Constellation struck a deal last September to power Microsoft data centers, paving the way to reopen Three Mile Island, widely known as the site of a partial meltdown in 1979 that chilled the nuclear industry.
Constellation’s 20-year power purchase agreement with Microsoft is emblematic of the dramatic lengths Big Tech has been willing to go to fuel its artificial intelligence expansion, which began to intensify a year-and-a-half ago.
The reactor re-entering service at Three Mile Island, which is being renamed the Crane Clean Energy Center, was not part of the 1979 accident, and shut in 2019 for economic reasons.
“We made a mistake in shutting down this plant, but we’re not here to dwell on the past,” said Constellation CEO Joe Dominguez at an event on Three Mile Island, backed by giant cooling towers and the nuclear plant that will be brought back as Crane.
The nuclear building is in similar shape to when it shut in 2019, and since the restart announcement, most of the work has been around planning and hiring, Constellation said.
The company has ordered several key items for the restart, including its main transformer and fuel. It has also restored water systems needed to run the plant and completed various infrastructure inspections needed for permitting approvals.
At the time of the restart announcement last year, Constellation said it expected the plant to re-open in 2028. Officials with the company had said they expected the process to be slowed by wait times associated with connecting power projects to the regional grid, which is operated by PJM Interconnection.
“When PJM gets this connected, we’re going to be ready,” Dominguez said on Wednesday.
Despite the enthusiasm, nuclear power plant projects have historically been far over budget and behind schedule.
No fully shut nuclear power plant has been restarted, but at least one other attempted restart – of the Palisades nuclear plant in Michigan – is under way.
As the technology industry drives U.S. electricity demand to record highs, nuclear power has broadly seen a resurgence of interest after decades in decline.

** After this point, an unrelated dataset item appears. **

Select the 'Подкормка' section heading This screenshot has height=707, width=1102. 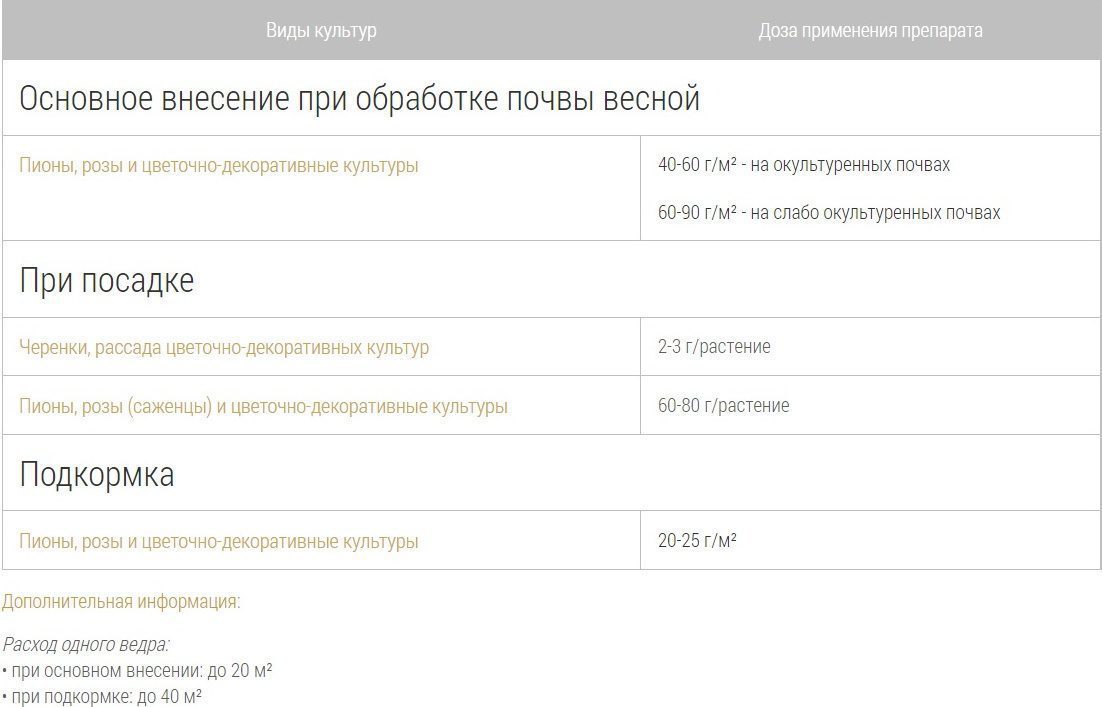97,474
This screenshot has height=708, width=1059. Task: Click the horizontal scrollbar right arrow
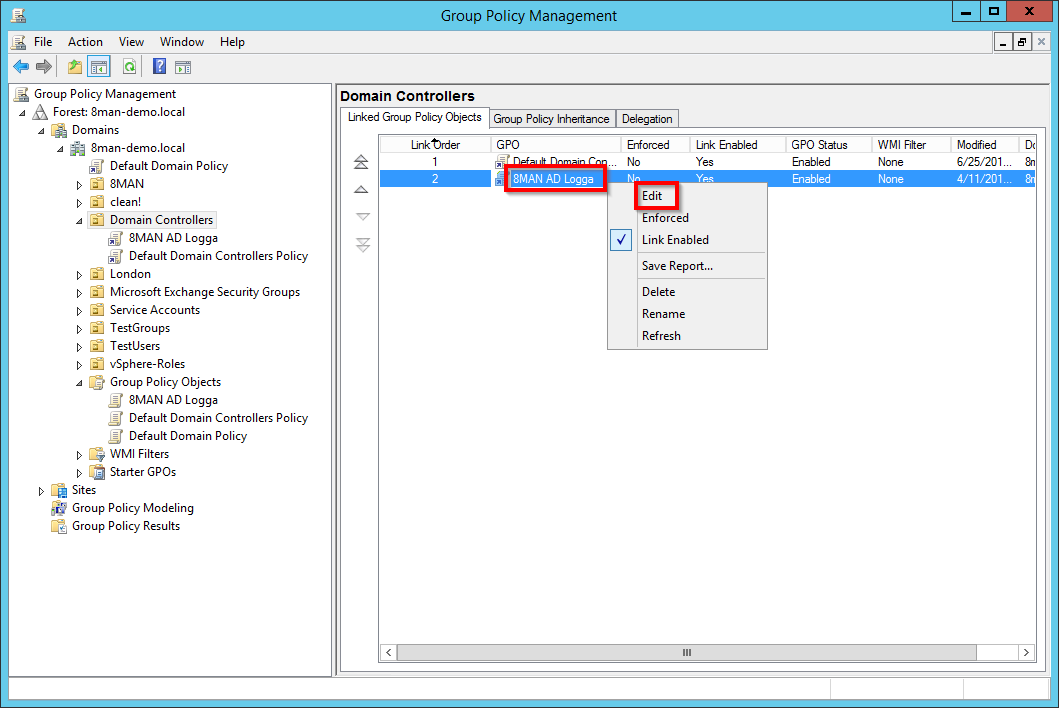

New York plans to build a new nuclear power plant, which would be one of the first to be constructed in a generation.
Fast-Tracked Projects
Hundreds of Constellation workers joined Wednesday’s event, along with PJM CEO Manu Asthana and Pennsylvania Governor Josh Shapiro, who pushed for the restart to be fast-tracked for approval through PJM.
Power projects can linger in PJM’s queue, which is essentially the application and engineering study process to hook up a power plant to the broader grid. PJM’s territory spans 13 states and the District of Columbia, covering about 67 million customers.
As a way to alleviate some of that bottleneck, particularly as data centers rapidly proliferate on PJM’s territory, the country’s largest grid operator has fast-tracked its interconnection process for select projects.
Crane was the largest of the projects expedited by PJM, Shapiro said.
“I am focused like a laser beam on the future of Pennsylvania and the future runs through places right here like Crane,” he said.
More than 400 people have been hired to work at the plant so far, and there are 30 operators who can work in control rooms in training for the reopened plant, according to Dominguez and other Constellation officials.
The Nuclear Regulatory Commission is expected to visit Crane in July to observe the training process, they said.